Pairing Functions

Sometimes you have to encode reversibly two (or more) values onto a single one. The typical example of a pairing function that encodes two non-negative integers onto a single non-negative integer (therefore a function f:\mathbb{Z}^*\times\mathbb{Z}^*\to\mathbb{Z}^*) is the Cantor function, instrumental to the demonstration that, for example, the rational can be mapped onto the integers.

In a more pragmatic way, it may be necessary to encode two values onto one for data compression purposes, or to otherwise exploit a protocol that does not allow many distinct values to be sent separately. The simplest way of pairing two integer is to interleave their bits, for example, with something like:

uint64_t pair(uint32_t x, uint32_t y)
{
  int64_t p=0;
  int i=0;
  while (x||y)
   {
    p|= ((uint64_t)(x&1)<<i);     x>>=1;
    p|= ((uint64_t)(y&1)<<(i+1)); y>>=1;
    i+=2;
   }

  return p;
}

with its inverse

void depair(uint64_t p, uint32_t & x, uint32_t & y)
 {
  x=0;
  y=0;
  int i=0;
  while (p)
   {
    x|=((uint32_t)(p&1)<<i); p>>=1;
    y|=((uint32_t)(p&1)<<i); p>>=1;
    i++;
   }
 }

This implementation, of course, works only with machine-size integers.
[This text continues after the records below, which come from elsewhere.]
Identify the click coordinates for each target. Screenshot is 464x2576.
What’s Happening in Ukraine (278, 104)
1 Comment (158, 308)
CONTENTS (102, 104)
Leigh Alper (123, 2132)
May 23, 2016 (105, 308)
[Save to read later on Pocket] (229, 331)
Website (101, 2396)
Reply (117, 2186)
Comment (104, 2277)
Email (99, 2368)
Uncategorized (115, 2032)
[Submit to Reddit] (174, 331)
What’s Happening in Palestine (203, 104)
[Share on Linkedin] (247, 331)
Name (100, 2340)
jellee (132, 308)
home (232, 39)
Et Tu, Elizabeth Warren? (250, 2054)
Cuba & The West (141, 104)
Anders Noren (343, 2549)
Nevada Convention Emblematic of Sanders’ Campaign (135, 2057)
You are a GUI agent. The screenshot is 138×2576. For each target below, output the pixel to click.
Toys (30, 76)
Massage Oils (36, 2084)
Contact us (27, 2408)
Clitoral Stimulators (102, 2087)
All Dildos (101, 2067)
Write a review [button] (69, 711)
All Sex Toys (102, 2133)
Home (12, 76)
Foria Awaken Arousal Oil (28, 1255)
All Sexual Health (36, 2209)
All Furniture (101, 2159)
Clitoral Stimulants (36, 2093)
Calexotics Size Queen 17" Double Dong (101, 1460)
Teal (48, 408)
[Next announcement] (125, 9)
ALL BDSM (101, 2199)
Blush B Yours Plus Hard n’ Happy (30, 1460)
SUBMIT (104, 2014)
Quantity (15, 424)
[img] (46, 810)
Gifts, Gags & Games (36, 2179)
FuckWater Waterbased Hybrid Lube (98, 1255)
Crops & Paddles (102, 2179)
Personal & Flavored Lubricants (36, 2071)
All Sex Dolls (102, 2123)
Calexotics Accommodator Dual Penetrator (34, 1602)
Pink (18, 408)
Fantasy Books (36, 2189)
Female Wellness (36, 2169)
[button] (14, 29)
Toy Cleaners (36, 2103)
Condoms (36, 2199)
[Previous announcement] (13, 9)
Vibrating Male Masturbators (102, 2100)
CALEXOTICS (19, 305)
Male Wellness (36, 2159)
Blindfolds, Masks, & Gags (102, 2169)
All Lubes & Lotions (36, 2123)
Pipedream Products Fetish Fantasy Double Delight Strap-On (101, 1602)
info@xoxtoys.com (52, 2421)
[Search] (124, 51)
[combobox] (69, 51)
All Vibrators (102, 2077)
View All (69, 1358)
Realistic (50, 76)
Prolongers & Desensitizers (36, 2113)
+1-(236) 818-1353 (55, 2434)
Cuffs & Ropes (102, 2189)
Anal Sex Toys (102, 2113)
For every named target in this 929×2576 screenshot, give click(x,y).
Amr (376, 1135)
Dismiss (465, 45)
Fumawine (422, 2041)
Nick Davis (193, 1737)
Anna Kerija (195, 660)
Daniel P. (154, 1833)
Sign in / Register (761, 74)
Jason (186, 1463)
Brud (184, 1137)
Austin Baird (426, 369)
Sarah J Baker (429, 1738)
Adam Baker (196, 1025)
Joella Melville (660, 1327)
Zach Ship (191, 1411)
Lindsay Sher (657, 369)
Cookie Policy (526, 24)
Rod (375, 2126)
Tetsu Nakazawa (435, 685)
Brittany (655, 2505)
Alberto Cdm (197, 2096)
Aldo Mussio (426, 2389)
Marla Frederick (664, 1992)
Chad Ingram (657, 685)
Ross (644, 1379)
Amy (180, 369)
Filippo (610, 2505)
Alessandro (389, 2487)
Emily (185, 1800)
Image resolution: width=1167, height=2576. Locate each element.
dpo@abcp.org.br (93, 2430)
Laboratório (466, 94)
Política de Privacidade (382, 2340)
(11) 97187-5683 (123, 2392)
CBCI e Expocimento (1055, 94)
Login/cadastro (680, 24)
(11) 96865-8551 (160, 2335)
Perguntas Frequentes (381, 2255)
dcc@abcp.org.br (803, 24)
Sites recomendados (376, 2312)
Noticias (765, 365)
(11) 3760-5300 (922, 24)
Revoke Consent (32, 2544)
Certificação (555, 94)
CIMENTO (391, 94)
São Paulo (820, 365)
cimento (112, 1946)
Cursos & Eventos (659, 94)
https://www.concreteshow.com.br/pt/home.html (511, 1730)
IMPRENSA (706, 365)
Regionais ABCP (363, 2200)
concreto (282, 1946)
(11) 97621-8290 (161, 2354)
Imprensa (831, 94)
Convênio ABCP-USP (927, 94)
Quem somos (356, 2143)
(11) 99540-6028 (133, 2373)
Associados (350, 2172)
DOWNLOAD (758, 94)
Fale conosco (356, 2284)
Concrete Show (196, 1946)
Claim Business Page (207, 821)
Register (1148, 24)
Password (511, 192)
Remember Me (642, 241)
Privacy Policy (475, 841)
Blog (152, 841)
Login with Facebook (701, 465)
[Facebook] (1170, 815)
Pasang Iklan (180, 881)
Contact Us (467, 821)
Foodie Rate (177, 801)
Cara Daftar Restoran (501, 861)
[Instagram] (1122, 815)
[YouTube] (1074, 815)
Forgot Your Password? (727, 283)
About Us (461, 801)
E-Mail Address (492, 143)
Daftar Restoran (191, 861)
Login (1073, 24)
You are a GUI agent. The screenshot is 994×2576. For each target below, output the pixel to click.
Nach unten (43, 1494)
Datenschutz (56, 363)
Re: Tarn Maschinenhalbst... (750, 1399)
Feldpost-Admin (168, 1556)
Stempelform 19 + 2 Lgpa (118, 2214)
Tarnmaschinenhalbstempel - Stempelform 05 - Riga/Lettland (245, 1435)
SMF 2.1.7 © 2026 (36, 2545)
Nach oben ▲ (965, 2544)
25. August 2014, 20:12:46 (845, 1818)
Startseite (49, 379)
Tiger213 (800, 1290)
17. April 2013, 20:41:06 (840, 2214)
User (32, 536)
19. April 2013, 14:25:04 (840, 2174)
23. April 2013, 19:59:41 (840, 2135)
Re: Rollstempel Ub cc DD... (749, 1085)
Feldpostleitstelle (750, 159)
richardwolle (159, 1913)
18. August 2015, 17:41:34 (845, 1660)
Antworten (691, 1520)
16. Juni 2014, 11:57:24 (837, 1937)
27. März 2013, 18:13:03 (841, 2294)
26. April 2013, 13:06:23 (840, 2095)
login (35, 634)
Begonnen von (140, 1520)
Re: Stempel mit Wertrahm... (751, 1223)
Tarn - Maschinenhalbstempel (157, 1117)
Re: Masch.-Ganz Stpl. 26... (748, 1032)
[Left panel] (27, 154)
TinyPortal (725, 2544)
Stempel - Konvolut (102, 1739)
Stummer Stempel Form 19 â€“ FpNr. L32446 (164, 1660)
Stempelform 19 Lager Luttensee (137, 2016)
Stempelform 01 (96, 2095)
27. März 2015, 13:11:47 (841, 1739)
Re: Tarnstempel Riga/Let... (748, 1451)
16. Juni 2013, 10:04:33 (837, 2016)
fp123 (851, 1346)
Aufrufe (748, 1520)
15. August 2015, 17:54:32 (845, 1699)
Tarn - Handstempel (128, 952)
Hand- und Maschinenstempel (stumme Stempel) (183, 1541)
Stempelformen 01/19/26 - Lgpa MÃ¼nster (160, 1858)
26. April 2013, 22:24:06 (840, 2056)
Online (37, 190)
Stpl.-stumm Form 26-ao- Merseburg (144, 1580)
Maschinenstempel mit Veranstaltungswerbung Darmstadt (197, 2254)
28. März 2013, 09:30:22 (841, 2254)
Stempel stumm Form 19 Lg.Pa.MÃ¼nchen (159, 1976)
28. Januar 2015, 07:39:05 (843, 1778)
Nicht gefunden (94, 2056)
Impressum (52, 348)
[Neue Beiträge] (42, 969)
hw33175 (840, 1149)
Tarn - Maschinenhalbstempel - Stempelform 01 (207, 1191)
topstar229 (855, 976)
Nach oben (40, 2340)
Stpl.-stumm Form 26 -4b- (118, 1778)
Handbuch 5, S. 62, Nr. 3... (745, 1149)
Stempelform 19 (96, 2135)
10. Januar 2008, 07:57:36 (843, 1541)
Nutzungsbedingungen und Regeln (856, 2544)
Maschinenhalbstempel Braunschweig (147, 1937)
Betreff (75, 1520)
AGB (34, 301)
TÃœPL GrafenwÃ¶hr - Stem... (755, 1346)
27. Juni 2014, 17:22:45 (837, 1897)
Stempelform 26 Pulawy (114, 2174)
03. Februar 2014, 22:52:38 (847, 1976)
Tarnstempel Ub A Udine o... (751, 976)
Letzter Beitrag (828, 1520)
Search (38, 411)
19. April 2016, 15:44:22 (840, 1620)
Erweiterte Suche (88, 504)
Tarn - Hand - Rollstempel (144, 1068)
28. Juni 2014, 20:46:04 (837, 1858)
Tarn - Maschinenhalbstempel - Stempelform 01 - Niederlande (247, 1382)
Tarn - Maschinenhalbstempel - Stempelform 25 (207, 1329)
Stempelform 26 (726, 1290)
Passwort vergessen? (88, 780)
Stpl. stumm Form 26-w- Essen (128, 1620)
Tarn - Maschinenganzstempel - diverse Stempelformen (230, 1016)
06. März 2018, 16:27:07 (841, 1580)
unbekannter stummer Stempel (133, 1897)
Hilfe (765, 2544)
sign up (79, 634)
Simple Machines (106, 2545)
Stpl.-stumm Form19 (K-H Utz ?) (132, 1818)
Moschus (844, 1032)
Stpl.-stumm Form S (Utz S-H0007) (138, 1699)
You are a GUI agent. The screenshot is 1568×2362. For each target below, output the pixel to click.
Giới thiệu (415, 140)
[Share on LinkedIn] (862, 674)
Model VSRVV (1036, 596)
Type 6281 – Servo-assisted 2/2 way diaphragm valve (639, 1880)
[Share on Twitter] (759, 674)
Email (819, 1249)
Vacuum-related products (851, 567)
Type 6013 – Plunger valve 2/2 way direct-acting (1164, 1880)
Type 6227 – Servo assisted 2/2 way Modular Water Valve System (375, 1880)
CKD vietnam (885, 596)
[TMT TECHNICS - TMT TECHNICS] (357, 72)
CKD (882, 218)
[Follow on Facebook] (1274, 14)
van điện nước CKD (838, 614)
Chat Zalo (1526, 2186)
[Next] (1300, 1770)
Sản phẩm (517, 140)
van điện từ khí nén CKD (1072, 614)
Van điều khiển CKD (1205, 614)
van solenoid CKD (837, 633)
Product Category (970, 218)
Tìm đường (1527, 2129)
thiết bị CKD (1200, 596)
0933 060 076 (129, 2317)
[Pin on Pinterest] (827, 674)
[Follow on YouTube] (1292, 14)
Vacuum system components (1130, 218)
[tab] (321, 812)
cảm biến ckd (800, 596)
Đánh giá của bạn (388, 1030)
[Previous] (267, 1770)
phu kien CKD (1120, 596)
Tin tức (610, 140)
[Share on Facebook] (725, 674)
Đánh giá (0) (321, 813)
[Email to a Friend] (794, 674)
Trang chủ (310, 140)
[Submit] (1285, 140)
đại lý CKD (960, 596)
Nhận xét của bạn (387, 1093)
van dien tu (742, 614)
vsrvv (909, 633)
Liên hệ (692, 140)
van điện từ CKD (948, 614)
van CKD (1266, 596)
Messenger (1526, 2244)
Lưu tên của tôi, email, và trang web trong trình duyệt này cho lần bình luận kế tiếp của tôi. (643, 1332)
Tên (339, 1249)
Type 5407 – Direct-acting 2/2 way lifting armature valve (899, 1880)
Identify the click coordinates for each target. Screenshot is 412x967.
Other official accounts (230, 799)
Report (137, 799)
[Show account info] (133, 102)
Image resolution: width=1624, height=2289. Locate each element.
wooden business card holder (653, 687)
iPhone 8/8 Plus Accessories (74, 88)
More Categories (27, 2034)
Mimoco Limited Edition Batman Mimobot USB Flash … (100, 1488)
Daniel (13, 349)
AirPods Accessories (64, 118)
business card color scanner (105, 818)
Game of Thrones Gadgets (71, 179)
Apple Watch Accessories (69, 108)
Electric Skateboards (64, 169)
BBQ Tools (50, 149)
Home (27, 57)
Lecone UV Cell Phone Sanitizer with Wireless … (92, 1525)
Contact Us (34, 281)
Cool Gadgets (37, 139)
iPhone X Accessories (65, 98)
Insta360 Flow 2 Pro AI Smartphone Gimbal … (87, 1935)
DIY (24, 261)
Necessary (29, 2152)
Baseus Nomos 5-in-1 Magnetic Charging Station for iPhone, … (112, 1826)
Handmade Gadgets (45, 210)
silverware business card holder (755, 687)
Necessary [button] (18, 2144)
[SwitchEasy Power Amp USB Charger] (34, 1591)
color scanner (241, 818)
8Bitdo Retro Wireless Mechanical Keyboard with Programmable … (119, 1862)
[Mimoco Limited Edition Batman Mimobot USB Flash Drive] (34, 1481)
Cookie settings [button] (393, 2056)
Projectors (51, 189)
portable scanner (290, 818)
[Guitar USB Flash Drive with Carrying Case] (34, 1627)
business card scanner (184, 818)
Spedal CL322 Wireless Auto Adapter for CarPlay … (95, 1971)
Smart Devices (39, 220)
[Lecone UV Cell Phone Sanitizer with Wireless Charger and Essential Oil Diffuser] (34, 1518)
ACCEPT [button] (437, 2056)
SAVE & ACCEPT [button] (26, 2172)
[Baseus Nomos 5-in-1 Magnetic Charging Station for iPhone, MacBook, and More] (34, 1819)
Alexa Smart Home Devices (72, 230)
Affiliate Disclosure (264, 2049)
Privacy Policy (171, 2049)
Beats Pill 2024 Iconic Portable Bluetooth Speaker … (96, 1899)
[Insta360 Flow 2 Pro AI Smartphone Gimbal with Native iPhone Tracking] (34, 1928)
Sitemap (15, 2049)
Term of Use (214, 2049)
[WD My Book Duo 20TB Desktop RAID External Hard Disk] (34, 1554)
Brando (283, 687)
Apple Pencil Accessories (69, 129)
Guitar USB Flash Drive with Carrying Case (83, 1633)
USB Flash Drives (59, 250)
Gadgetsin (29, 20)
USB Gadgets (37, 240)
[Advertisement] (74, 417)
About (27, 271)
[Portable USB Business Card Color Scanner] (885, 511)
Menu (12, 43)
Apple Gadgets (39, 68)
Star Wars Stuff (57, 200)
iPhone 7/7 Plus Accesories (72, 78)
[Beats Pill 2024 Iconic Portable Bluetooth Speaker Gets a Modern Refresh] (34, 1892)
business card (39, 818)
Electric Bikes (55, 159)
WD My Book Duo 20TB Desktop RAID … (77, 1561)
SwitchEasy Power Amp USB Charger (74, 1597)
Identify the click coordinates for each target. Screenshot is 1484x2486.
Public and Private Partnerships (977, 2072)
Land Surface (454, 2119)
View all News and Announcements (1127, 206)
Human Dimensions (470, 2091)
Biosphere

The idea of interleaving bits (or digits) for a pairing function isn’t new—I remember reading about its invention in the 19th century, but I can’t remember the name of the mathematician. Other kind of pairing functions were proposed, and one that is particularly elegant—and impractical—was proposed by Gödel as a way of encoding programs. Known as Gödel Numbering, the scheme use the fundamental theorem of arithmetic to encode strings onto a unique number. That is, for a string x_1x_2\ldots{}x_n, the Gödel number is given by:

Go(x_1x_2\ldots{}x_n)=2^{x_1}3^{x_2}...p_n^{x_n}

Where p_n is the nth prime number. Since it is uniquely factorizable—it’s easy to divide the number per two until we get an odd remainder to find x_1—the code is reversible.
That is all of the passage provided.